PROBLEM TO SOLVE
Please give back all the records exactly, but keep the pictures out.

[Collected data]
* * * *

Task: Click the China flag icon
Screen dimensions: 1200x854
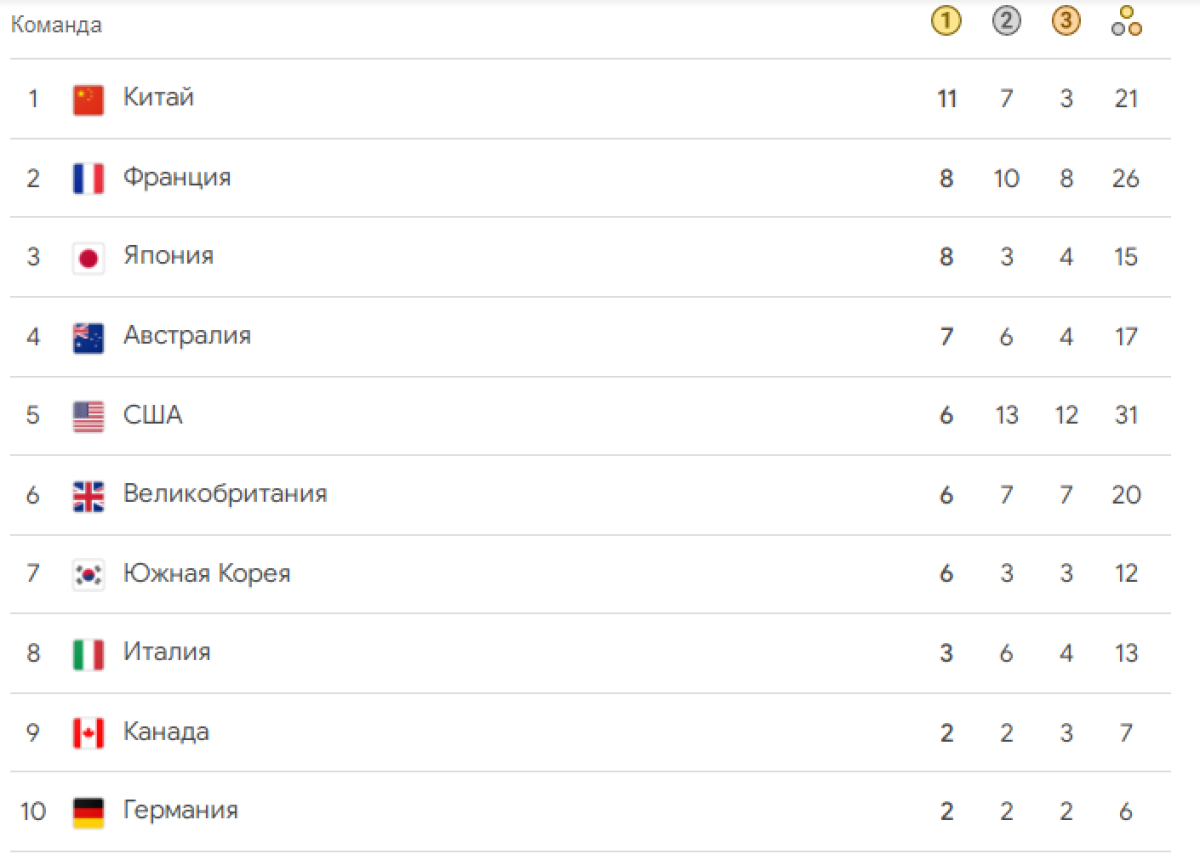Action: point(88,99)
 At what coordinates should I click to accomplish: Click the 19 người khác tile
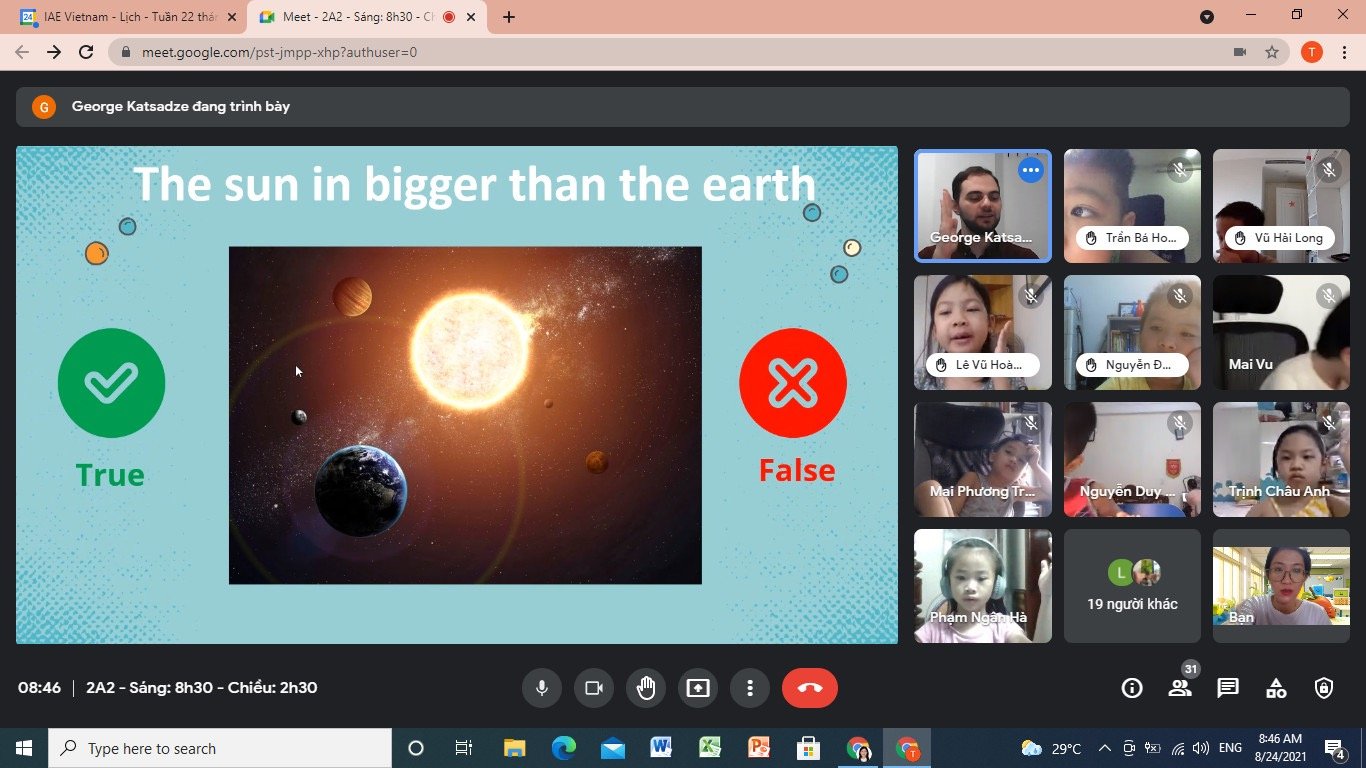1132,586
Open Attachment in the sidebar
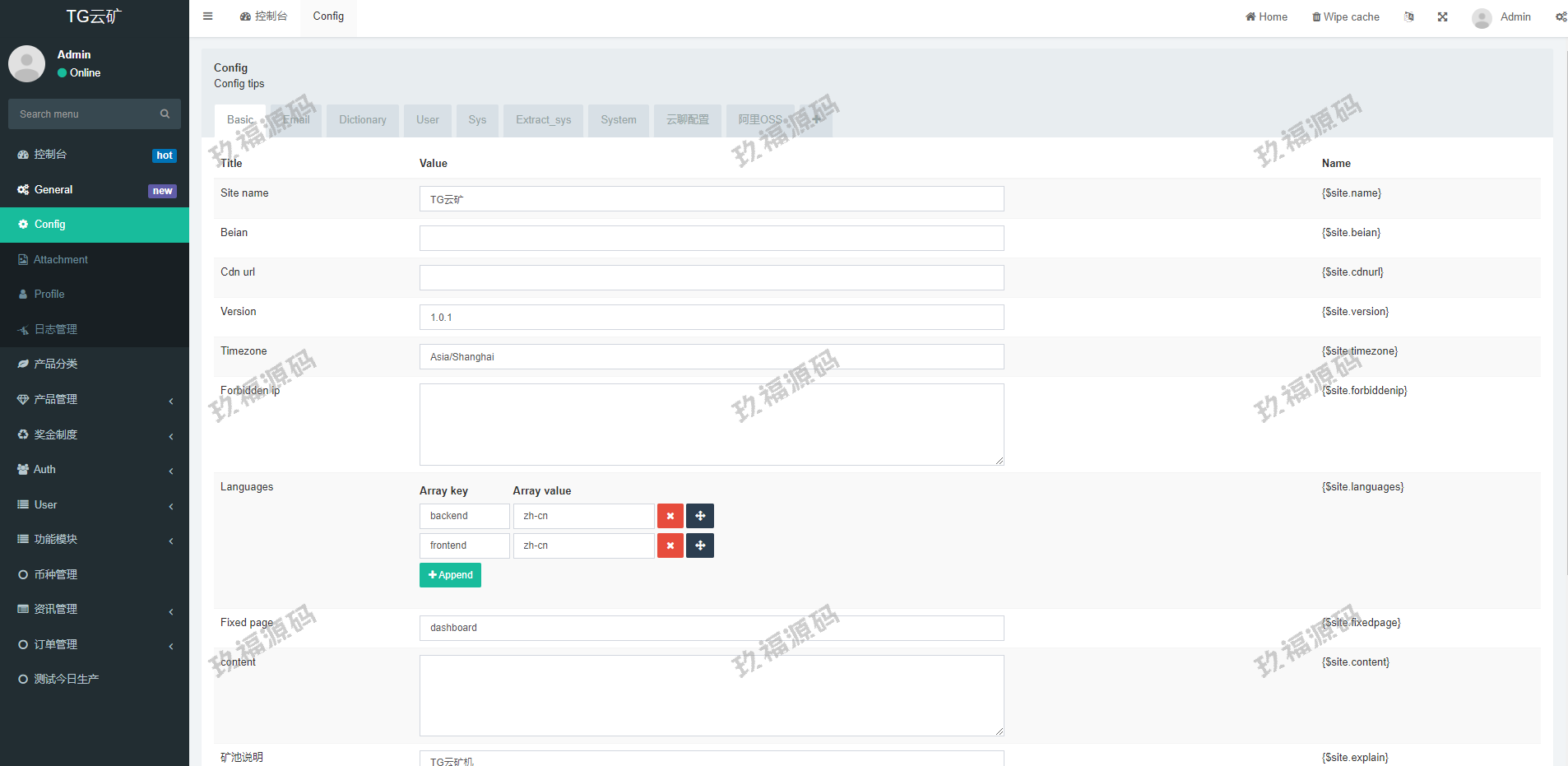Screen dimensions: 1568x766 (61, 260)
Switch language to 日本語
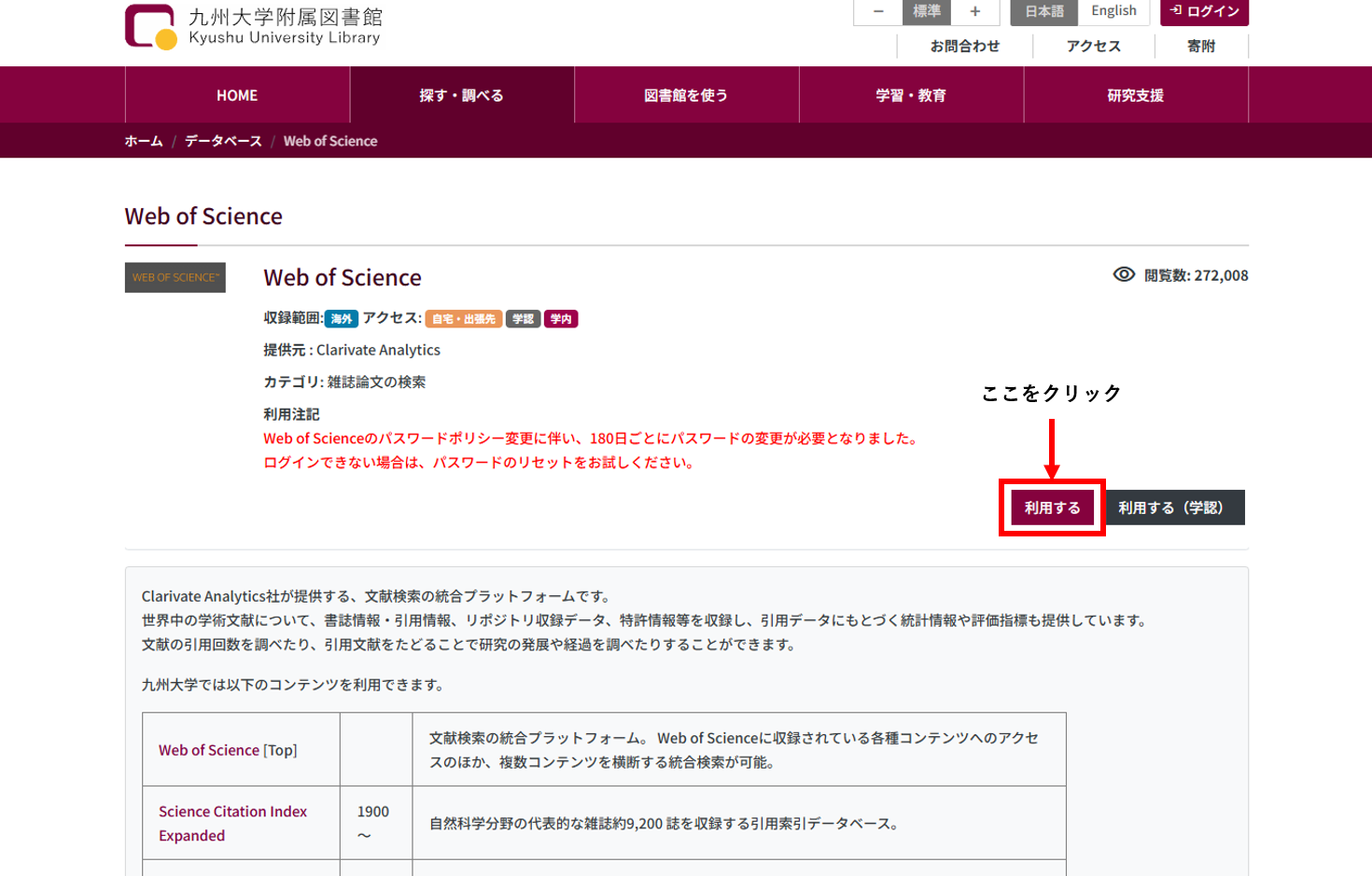 [x=1043, y=11]
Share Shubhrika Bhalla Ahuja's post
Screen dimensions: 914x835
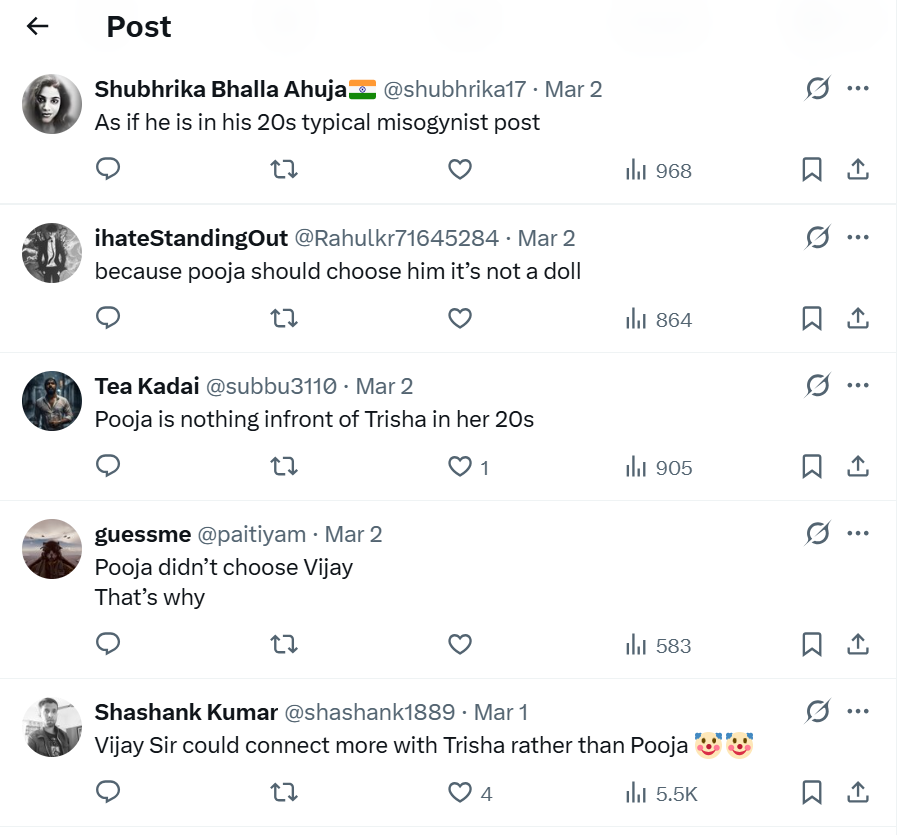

* * * *

YOUR SOLUTION
Task: Click the China flag icon
Screen dimensions: 1200x854
Action: point(88,99)
 At what coordinates should I click to accomplish: Click the 19 người khác tile
1132,586
Open Attachment in the sidebar
Screen dimensions: 1568x766 (61, 260)
Switch language to 日本語
 [x=1043, y=11]
Share Shubhrika Bhalla Ahuja's post
Screen dimensions: 914x835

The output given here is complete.